More broadly, an increasing recognition that data rights are human rights is gaining traction. Data is central to the digital services children use every day. The processing of children’s data – in fact, anyone’s data – leads to the creation of psychographic profiles composed of between 5000 and 8000 data points. Psychographic data is information about a person’s values, attitudes, interests, and personality traits that is used to build a profile of how an individual views the world, the things that interest them and the triggers that motivate them to action. These profiles are interrogated by AI and predictive analytics and informed by behaviour modification measures, and the outputs shape both individual and collective behaviours and social norms. Negative impacts include increases in incidences of self-harm, disordered eating behaviours and the generation of child abuse related materials as discussed above. But, this data can also be used in ways that impede young people’s access to university places, jobs and apprenticeships or even impact car insurance premiums. Companies harvest data online about young people and sell it to insurance companies claiming to compute a young person’s appetite for risk, or likelihood to engage in criminal activity. There is zero oversight of these AI driven practices, that can shape a young person’s life chances.

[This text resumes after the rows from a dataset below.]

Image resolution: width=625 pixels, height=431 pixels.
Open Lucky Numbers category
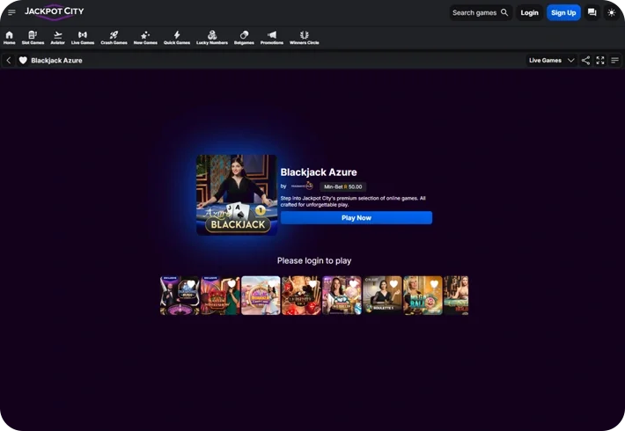click(211, 37)
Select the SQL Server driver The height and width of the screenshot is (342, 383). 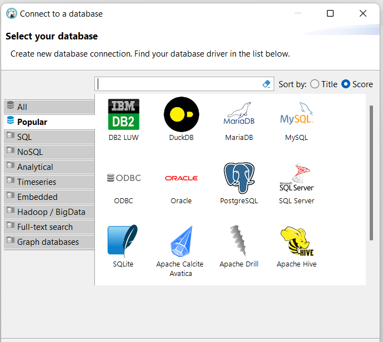296,178
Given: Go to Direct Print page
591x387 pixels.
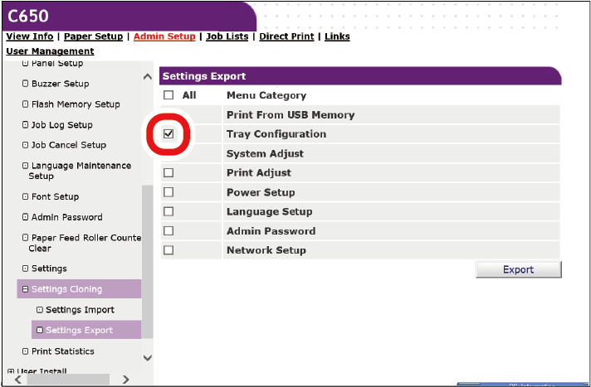Looking at the screenshot, I should [x=287, y=36].
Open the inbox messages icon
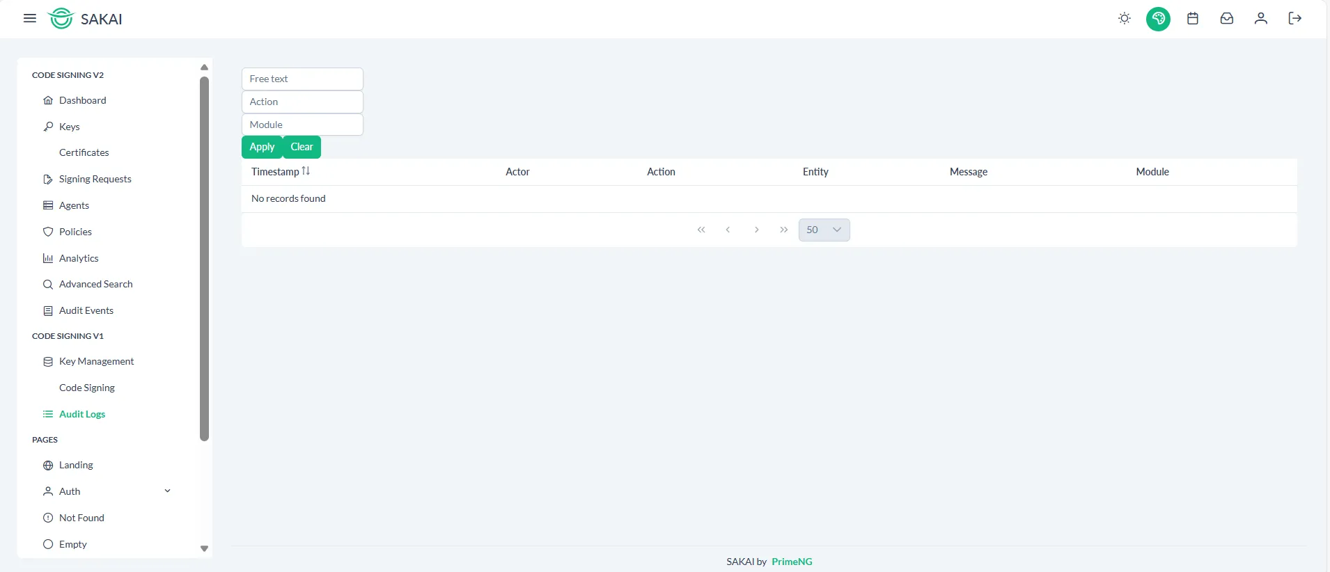Image resolution: width=1330 pixels, height=572 pixels. pos(1226,19)

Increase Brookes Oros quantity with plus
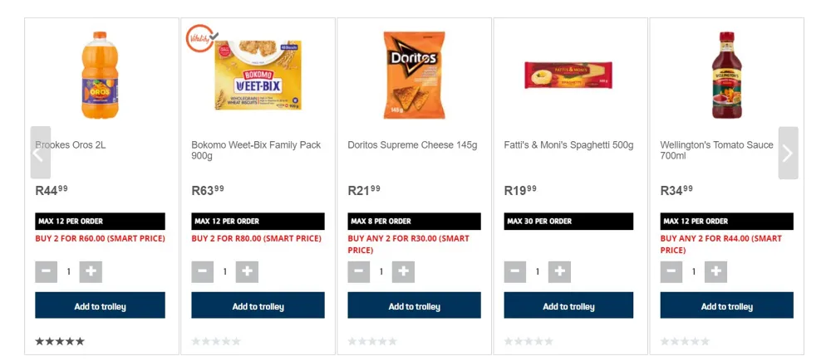click(91, 271)
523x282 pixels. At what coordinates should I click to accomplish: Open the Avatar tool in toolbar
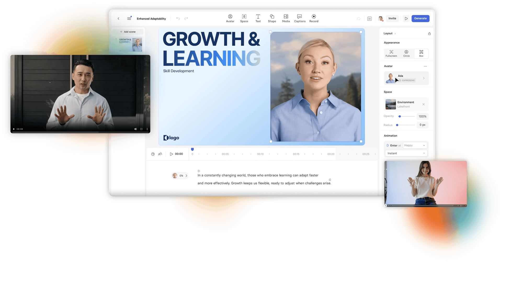pos(230,18)
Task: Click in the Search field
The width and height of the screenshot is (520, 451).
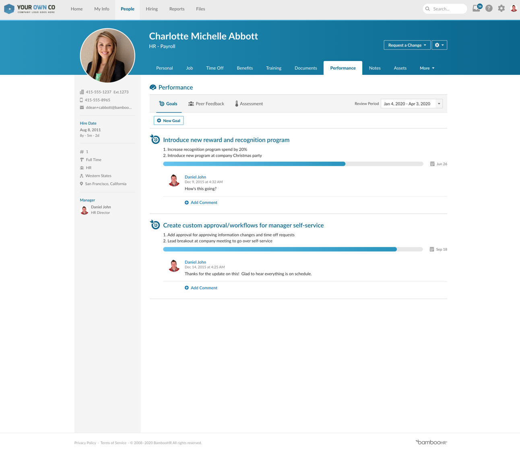Action: (x=448, y=9)
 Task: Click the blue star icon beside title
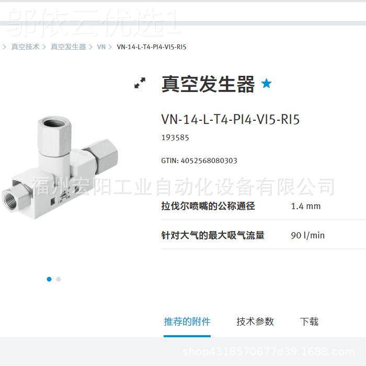click(x=266, y=83)
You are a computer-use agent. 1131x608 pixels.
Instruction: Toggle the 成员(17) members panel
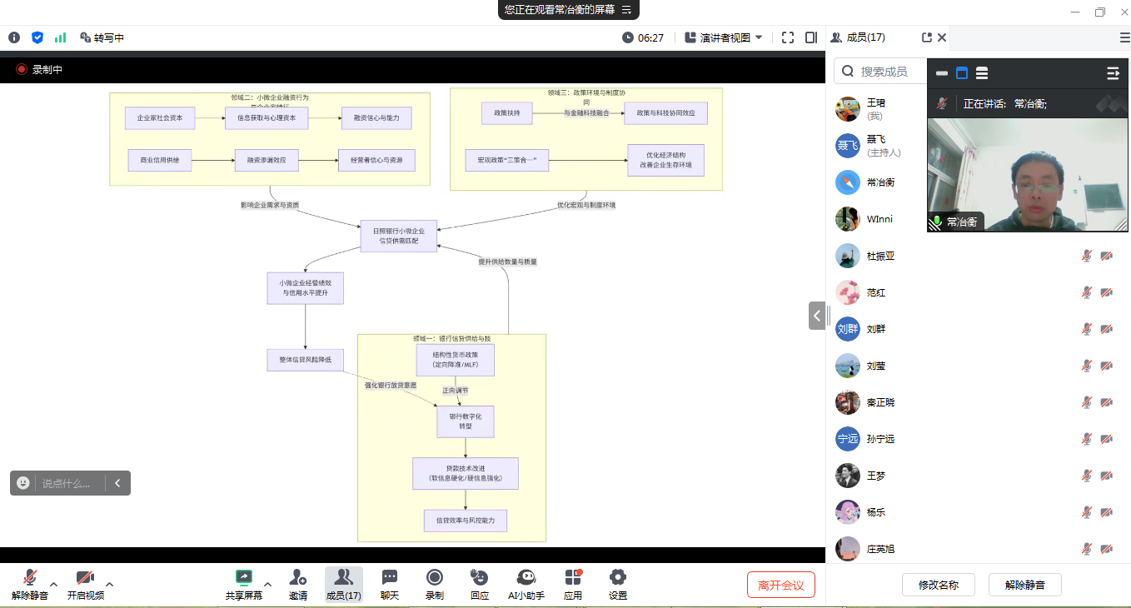pos(343,584)
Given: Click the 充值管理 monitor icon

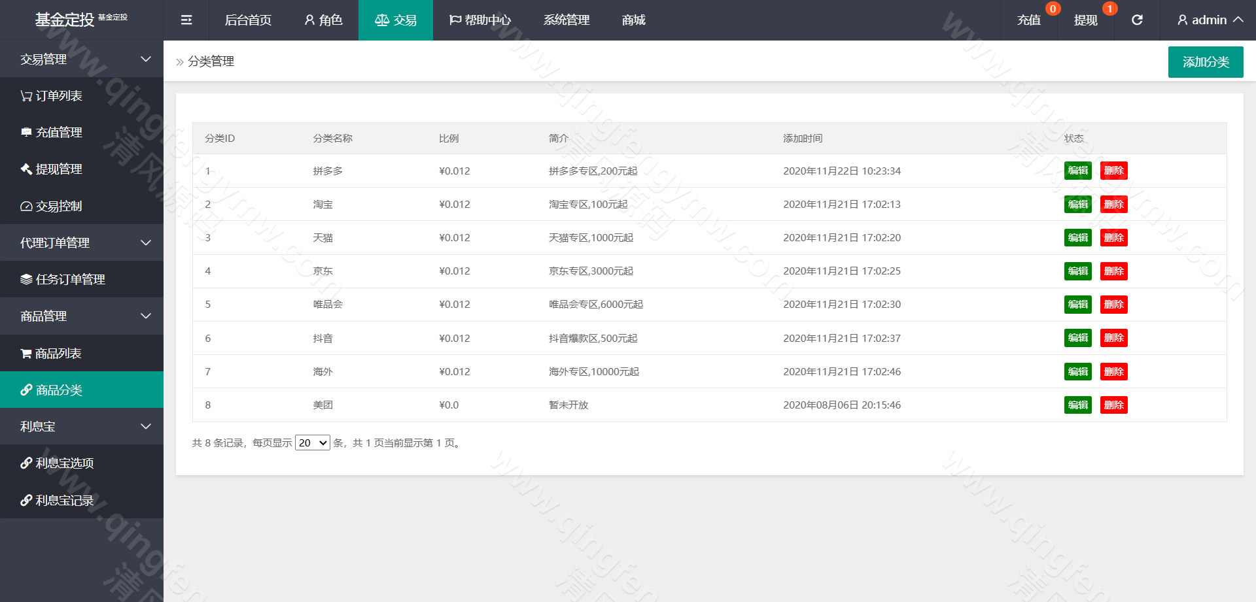Looking at the screenshot, I should (26, 133).
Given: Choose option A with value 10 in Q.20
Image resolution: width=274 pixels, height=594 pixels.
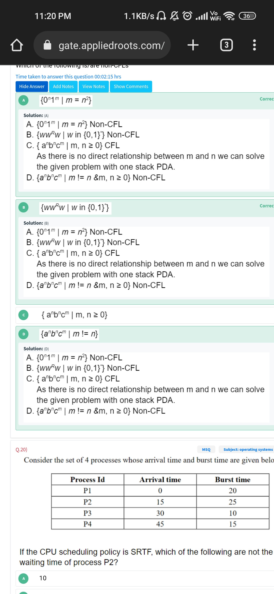Looking at the screenshot, I should point(24,579).
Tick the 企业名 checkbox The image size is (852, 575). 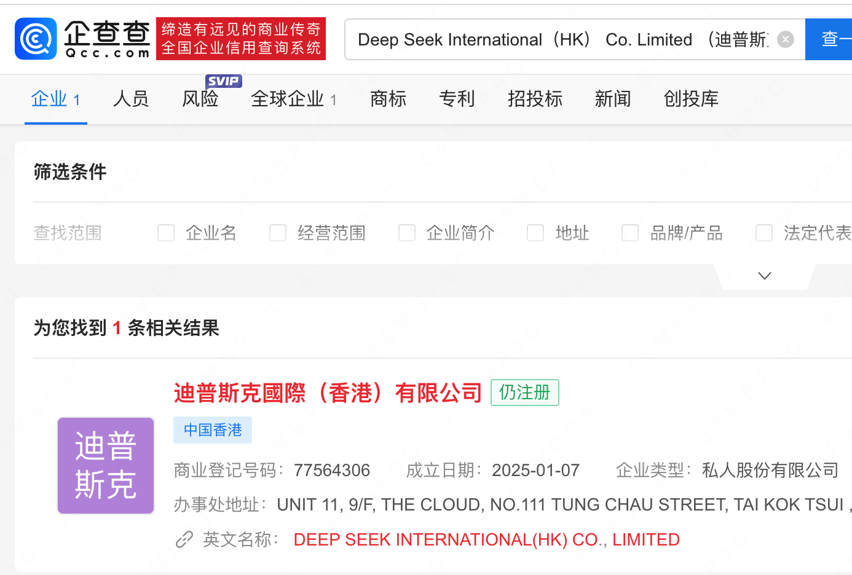pyautogui.click(x=166, y=233)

An absence of oversight means companies have zero incentive to manage reports correctly and very little understanding, apart from anecdotal evidence and events highlighted by whistle-blowers, of the linkages between data-driven operations and the resultant harm to children and young people. Oversight of abuse management systems is a gap that needs to be bridged in pending regulation as a matter of urgency. The Joint Committee report recommends that individual users complain to an ombudsperson when platforms fail to comply with the new law. To be effective, there needs to be an ability to audit the operation and efficacy of its abuse management systems. These audits will include the training materials and quality assurance processes, the outputs of the management system and how these feedback into decision making regarding product features and data-driven operations to ensure the ombudsperson can operate effectively.
Given the centrality of data-driven operations to the risks that children and young people encounter online, this falls firmly within the remit of the Online Safety Bill working in collaboration with the data protection regulator.
The Joint Committee’s report recommends that the service providers should be mandated to conduct internal risk assessments to record reasonably foreseeable threats to user safety, including the potential harmful impact of algorithms, not just content. A considerable amount of policymaking and standards work exists to support the Joint Committee recommendations. For example, the ICO’s Children’s Code and the IEEE Standards body recently published an Age-Appropriate Digital Services Framework. A Child Rights Impact Assessment provides product developers with the means to assess product feature sets and behaviour modification techniques against children in specific age bands and the known risks, harms and mitigations.
Furthermore, the UK’s Data Protection law requires companies to know their users’ ages and for every young child to obtain parental consent before processing children’s data.
In combination, these measures and recommendations can enable a safer internet for children and young people. All eyes now turn to Parliament to see if these recommendations translate to legislation.